Top private school ‘exaggerates’ predicted grades so more pupils will get into uni

Teachers were told increase the predicted grades of some lower performing students


Top UK private school, Sevenoaks, has a policy of asking teacher’s to exaggerate exam predictions, leaked documents have revealed.

These predictions are made for the lower performing students on their university applications, to help them secure their offers, report the Guardian.

Guidelines set out in the minutes of internal meetings and the 2019-20 teachers’ handbook show that for about 20 lower-performing students, who may be at risk of missing out on their preferred degree course, staff are asked to increase their predicted grades on their UCAS applications.

Sevenoaks, one of the most prestigious private schools in the UK reportedly charge more than £38,000 a year for boarding pupils and prides itself on its students’ “tremendous record of achievement” in winning university places.

Instead of A-levels, the school uses the International Baccalaureate (IB) exams. Leaked documents say that such changes in predictions for these exams will be “usually accommodated”.

With exams cancelled this year because of coronavirus, many exam bodies will be using predicted grades submitted to them as part of their calculations for final results this year.

The use of predicted grades has been shown to disadvantage BME and state schooled students, who are more likely to be predicted grades lower than what they actually achieve, research shows.

In total, Sevenoaks’ higher education department seeks to increase about one in 12 pupils’ predicted grades each year, the documents say. The policy is said to have been in place for “many years”.

Of those receiving single-grade increases, the school’s policy adds: “[T]his is only to support the application and it is not assumed that the student will achieve this grade.”

UCAS guidance on predicted grades clearly says that predicted grades should not be influenced by university or college entry requirements – “predicted grades should be set in isolation of an applicant’s university or college choice(s)”.

Tom Richmond, director of EDSK education thinktank told the Guardian that practices in place like over-predicting grades could “open doors” for pupils who may otherwise never be considered for a place at their preferred university.

The school denied any suggestion that it would unfairly exaggerate UCAS predictions, telling the Guardian that all predicted grades were “based on what is realistic and achievable for pupils” in line with Ucas guidelines. It said that the number of students meeting or exceeding their predictions “significantly outperforms the national average”.

A Sevenoaks spokesperson told the Guardian: “We are confident in the integrity of our processes and refute any suggestion that we would unfairly exaggerate UCAS predictions. All UCAS predicted grades are based on what is realistic and achievable for the pupils, in line with UCAS’s guidelines which make clear that predicted grades should be ‘aspirational but achievable’. A significant majority of Sevenoaks students meet or exceed their UCAS predicted grades and, in this respect, we significantly outperform the national average.”

▶ _Extracted entries_:
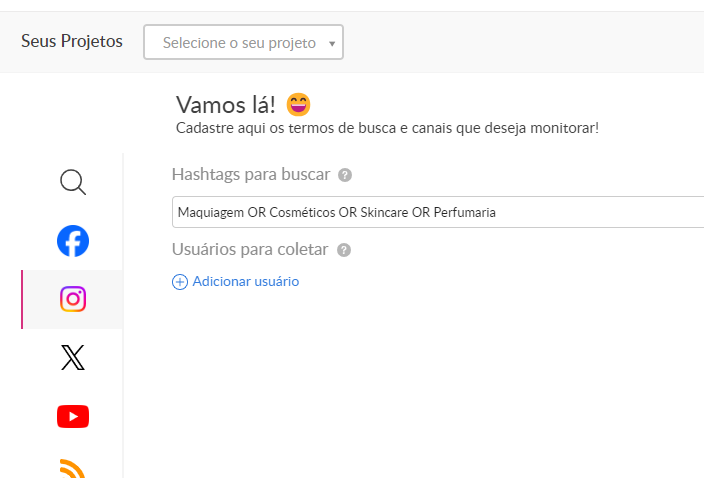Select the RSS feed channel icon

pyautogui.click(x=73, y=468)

---

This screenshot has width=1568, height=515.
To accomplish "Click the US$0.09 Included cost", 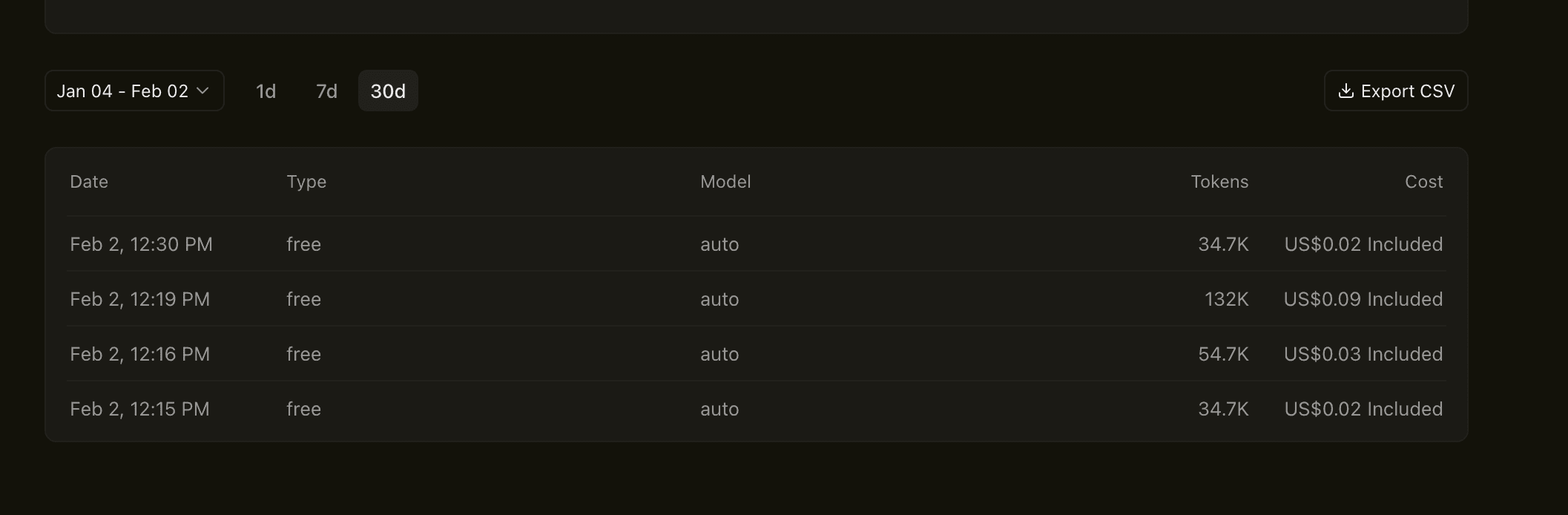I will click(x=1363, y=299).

▶ _Exercise prompt_: In the article on the Sevenoaks predicted-grades policy, what figures are given for the cost of attending the school or for how many pupils have their predictions raised?

▶ _Finished exercise_:
- More than £38,000 a year for boarding pupils
- About 20 lower-performing students
- About one in 12 pupils each year